Designing for Mice and Men
Bill Scott
@billwscott
Netflix
  • Current Experience Chaos
  • First we had a site, then we had devices.
  • On 400 different devices
  • How do we tame it?
    • Netflix Owned Experience Across Devices
  • Wanted a web-like design, development, a/b testing experience across all devices
  • PS3 browser is Netfront, which is a clone of IE6. All the bugs of IE6 plus more. jQuery wouldn’t run on it. 
  • They decided to port webkit to the PS3.
  • Then realized that they could provide this to manufacturers. If they had webkit, then they could design and develop for webkit across all devices.
    • across TV, smartphone, tablet, browser.
  • They have a single javascript bundle on the content delivery network, which they can change at any time, and update the experience across all the devices.
  • Why do we want to own the experience?
    • netflix is known for valuing UX. -- you can’t do it if you don’t own it.
    • We love server-driven, testable, dynamic UIs
    • We like agile web better than rigid CE firmware process
    • We value “learn fast/fail quickly”
    • Any other path would lead to chaos
  • Initial HTML5 Experience: PS3 - “Special”
    • Content and navigation tied together.
    • customers always self-report that they want movie discovery tools.
  • Alternate HTML5 Experience: PS3 - “Plus”
    • just a grid in which you move around, not ability to move categories or genres.
  • Design Across Platforms
    • We chose a portability layer - html5, css3, js
    • But we don’t use progressive enhancement since we want the freedom to experience with different UX on different platforms. if we also add progressive enhancement, it gets too complicated.
  • Design Principles - haven’t really changed in 1983
    • Get Physical  - making things feel real, direct, interact with them. 
      • Give them the illusion of physicality
      • Granddaughter fell in love with the iPad - specifically something called spinart.
      • Apple HIG: whenever possible, add an actual physical dimension to your interface.
      • Original netflix player on roku: when you pause it, there is a filmstrip that you can flip through.
      • the iBook has pages that turn.
      • But on the Kindle, they have an anti-pattern - broken metaphor.
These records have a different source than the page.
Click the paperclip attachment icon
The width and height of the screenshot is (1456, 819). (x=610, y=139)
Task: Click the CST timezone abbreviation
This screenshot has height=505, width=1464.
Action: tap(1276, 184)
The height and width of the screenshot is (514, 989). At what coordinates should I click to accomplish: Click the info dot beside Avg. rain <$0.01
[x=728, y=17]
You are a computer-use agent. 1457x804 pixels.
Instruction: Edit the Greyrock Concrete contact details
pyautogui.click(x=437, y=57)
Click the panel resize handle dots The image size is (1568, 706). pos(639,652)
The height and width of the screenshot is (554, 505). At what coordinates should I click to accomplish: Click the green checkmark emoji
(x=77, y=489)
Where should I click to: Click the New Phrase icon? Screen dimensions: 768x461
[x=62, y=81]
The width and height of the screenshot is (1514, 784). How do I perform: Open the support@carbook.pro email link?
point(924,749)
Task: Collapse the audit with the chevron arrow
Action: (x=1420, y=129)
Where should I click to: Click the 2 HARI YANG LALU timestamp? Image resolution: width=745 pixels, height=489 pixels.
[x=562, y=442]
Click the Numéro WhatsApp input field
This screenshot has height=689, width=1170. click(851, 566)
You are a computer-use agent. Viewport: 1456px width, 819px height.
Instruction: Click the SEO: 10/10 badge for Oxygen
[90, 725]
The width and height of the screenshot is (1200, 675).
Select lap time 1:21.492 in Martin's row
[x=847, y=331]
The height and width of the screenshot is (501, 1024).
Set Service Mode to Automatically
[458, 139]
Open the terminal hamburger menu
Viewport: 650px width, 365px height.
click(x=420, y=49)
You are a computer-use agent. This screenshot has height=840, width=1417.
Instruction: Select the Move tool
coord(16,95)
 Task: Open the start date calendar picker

They have “location”. It’s an implementation, but it’s not a user’s mental model. 
      • “Books have pages”
  • We can break the metaphor with magic.
    • “back to the original page”, “you are here” you can go anywhere. “pages left in the chapter”.
  • Apple breaks this with iCal. They give you the illusion of pages -- using depth and visual indicators, but then they break the metaphor by not having the ability to flick pages.
  • The brain cannot see a change happening to an element that has not yet been stored. 
    • example: flipping between two similar photos, one has the airplane engine edited out. when the two frames have a flash between them, we can’t see it. when there is no flash, we all spot it immediately.
  • “Plus” experience won. Reduces page transitions.
  • Lots of UX examples of Twitter app on iPad vs Mac app vs. browser. Can’t capture them all.
  • Questions
    • Q: How do you determine the winner when you try different theories?
      • We care most about retention. But people don’t quit the service immediately because a button style changed.
      • The proxy for retention is consumption... do they watch movies? add them to their queue.